Required action: Once the line with "Screen dimensions: 1016x542" is found in the entries below, repeat it and each following line exactly, up to and including the line with "Open the Arial Nova font tile in Store". Add no other lines.

Available data:
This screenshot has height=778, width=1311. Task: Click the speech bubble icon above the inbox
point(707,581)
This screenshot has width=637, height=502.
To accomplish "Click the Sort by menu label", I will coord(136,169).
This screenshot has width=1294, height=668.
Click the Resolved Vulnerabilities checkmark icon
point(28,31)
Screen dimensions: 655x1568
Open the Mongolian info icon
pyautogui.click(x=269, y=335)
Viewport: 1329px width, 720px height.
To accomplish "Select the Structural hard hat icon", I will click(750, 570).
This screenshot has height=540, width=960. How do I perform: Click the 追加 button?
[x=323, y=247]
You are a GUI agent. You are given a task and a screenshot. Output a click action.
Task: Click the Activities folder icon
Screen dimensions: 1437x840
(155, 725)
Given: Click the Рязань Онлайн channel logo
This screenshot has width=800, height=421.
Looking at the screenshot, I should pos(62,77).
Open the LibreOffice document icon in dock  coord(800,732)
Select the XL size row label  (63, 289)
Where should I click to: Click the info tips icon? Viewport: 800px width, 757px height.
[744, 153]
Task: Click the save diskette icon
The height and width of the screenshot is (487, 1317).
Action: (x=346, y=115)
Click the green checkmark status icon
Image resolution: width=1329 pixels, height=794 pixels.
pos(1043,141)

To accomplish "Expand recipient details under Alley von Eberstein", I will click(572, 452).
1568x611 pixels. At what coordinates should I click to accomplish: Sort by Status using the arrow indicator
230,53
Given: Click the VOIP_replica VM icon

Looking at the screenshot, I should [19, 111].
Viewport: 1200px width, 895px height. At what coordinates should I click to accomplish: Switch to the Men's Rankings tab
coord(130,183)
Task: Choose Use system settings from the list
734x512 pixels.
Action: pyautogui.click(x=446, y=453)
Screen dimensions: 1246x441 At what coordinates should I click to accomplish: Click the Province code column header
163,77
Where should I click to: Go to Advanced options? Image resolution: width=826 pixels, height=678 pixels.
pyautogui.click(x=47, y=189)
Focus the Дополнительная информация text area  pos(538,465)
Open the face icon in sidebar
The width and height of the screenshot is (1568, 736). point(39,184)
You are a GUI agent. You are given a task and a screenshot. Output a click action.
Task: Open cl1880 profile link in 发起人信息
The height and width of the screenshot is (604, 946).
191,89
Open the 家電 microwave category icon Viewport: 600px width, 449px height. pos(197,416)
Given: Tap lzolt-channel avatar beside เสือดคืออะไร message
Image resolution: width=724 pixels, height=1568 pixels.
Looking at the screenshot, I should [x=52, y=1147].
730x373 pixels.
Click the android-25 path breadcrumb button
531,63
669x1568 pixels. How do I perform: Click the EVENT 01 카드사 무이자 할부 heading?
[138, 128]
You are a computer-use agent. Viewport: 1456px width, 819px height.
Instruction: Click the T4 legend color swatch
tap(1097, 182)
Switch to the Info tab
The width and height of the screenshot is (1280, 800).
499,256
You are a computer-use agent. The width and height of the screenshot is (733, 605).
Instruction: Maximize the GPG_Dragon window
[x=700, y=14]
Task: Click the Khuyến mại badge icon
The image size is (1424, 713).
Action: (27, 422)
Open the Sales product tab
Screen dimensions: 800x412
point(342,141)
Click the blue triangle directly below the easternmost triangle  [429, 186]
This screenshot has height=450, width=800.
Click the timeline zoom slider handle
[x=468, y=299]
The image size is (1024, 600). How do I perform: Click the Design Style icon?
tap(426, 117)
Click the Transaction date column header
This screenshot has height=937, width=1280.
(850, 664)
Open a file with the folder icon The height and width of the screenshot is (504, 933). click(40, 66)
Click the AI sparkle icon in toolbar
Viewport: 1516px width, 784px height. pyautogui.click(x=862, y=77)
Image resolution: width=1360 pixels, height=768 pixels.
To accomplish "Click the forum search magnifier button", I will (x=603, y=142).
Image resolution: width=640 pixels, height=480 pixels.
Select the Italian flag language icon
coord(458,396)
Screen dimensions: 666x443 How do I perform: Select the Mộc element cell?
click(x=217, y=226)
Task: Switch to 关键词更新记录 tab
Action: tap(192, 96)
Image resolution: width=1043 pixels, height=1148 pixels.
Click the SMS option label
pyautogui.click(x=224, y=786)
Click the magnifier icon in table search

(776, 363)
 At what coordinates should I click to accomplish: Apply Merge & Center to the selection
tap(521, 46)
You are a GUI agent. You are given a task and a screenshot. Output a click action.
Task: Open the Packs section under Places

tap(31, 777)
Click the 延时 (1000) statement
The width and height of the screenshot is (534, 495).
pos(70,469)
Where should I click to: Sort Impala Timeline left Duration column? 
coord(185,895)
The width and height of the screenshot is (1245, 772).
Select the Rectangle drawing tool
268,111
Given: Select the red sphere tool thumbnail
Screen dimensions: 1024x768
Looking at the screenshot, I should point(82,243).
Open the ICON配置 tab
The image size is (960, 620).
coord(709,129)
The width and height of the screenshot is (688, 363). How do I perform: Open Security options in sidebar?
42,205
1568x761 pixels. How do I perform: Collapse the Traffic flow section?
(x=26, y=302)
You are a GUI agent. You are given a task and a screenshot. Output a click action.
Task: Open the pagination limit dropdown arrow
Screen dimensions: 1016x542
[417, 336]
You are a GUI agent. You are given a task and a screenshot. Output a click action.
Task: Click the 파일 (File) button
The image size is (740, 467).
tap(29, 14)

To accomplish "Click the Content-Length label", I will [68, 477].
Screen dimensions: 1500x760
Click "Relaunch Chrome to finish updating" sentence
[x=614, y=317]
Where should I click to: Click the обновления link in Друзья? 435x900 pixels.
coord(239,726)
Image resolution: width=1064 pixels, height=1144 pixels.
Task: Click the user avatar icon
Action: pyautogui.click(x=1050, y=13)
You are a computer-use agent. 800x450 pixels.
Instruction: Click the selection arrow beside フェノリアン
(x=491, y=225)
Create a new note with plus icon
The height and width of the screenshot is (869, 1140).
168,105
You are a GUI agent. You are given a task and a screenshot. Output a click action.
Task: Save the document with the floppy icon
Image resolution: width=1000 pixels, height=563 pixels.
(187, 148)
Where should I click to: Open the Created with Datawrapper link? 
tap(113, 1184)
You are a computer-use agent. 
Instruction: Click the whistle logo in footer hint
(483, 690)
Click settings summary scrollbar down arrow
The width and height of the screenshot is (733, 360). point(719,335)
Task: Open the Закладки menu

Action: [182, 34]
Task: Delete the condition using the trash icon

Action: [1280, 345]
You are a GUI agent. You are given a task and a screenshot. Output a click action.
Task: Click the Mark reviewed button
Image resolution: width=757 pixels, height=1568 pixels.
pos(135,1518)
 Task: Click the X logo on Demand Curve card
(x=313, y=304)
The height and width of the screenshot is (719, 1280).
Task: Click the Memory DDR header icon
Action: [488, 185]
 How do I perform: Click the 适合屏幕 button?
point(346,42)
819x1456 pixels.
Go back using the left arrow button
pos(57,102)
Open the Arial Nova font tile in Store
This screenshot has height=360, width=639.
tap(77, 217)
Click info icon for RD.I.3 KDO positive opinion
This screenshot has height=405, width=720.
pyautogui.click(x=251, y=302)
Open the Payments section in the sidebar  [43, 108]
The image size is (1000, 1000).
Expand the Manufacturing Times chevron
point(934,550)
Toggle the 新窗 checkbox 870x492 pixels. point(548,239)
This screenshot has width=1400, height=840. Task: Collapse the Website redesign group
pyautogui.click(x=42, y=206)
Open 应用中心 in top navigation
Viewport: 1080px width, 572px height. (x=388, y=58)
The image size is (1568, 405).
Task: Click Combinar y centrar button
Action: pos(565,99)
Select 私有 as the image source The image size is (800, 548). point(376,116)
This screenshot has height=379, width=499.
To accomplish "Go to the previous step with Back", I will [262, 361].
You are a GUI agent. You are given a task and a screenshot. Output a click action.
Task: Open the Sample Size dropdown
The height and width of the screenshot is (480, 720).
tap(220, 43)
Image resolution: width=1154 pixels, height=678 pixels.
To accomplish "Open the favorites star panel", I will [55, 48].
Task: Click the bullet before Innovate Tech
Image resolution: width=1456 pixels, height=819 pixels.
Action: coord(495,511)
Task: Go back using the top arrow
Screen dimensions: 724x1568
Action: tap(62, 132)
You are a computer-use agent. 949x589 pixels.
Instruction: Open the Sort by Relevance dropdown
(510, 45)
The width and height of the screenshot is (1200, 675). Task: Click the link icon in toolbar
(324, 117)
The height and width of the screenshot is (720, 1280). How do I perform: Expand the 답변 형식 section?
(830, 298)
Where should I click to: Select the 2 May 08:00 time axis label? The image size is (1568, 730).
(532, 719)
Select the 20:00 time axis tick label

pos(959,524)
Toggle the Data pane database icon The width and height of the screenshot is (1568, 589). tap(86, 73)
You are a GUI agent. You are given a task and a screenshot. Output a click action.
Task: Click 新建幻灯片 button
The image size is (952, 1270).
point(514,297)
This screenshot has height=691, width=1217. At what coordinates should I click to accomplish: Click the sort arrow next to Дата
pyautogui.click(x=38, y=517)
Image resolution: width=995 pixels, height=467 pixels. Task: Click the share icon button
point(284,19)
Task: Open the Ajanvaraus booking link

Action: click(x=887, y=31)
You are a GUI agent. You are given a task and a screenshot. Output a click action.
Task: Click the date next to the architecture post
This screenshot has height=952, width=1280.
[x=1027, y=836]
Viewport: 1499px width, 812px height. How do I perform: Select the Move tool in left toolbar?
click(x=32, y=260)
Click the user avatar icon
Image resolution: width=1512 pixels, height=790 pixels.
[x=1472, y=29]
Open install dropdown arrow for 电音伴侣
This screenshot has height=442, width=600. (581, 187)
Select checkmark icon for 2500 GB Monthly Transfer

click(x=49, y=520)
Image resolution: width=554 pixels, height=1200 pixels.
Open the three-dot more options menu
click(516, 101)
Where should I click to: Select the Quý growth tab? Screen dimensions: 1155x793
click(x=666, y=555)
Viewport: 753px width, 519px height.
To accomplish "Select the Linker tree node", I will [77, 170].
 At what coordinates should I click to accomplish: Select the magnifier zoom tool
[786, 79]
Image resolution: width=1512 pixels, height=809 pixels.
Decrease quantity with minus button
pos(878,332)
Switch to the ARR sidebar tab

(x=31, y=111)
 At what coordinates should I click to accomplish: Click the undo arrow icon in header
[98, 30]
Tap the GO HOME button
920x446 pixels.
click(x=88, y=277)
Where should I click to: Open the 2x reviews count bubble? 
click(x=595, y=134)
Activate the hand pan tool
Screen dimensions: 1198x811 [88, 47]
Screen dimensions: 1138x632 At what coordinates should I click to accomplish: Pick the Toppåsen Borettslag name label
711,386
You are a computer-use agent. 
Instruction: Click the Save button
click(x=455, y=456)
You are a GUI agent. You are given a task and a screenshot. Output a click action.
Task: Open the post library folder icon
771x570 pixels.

Exercise result:
Screen dimensions: 1016x542
[417, 336]
You are a GUI agent. You are given a task and a screenshot. Output a click action.
Task: Click the 파일 (File) button
The image size is (740, 467).
tap(29, 14)

To accomplish "Click the Content-Length label", I will [68, 477].
Screen dimensions: 1500x760
Click "Relaunch Chrome to finish updating" sentence
[x=614, y=317]
Where should I click to: Click the обновления link in Друзья? 435x900 pixels.
coord(239,726)
Image resolution: width=1064 pixels, height=1144 pixels.
Task: Click the user avatar icon
Action: pyautogui.click(x=1050, y=13)
You are a computer-use agent. 800x450 pixels.
Instruction: Click the selection arrow beside フェノリアン
(x=491, y=225)
Create a new note with plus icon
The height and width of the screenshot is (869, 1140).
168,105
You are a GUI agent. You are given a task and a screenshot. Output a click action.
Task: Save the document with the floppy icon
Image resolution: width=1000 pixels, height=563 pixels.
(187, 148)
Where should I click to: Open the Created with Datawrapper link? 
tap(113, 1184)
You are a computer-use agent. 
Instruction: Click the whistle logo in footer hint
(483, 690)
Click settings summary scrollbar down arrow
The width and height of the screenshot is (733, 360). point(719,335)
Task: Open the Закладки menu

Action: [182, 34]
Task: Delete the condition using the trash icon

Action: [1280, 345]
You are a GUI agent. You are given a task and a screenshot. Output a click action.
Task: Click the Mark reviewed button
Image resolution: width=757 pixels, height=1568 pixels.
pos(135,1518)
 Task: Click the X logo on Demand Curve card
(x=313, y=304)
The height and width of the screenshot is (719, 1280).
Task: Click the Memory DDR header icon
Action: [488, 185]
 How do I perform: Click the 适合屏幕 button?
point(346,42)
819x1456 pixels.
Go back using the left arrow button
pos(57,102)
Open the Arial Nova font tile in Store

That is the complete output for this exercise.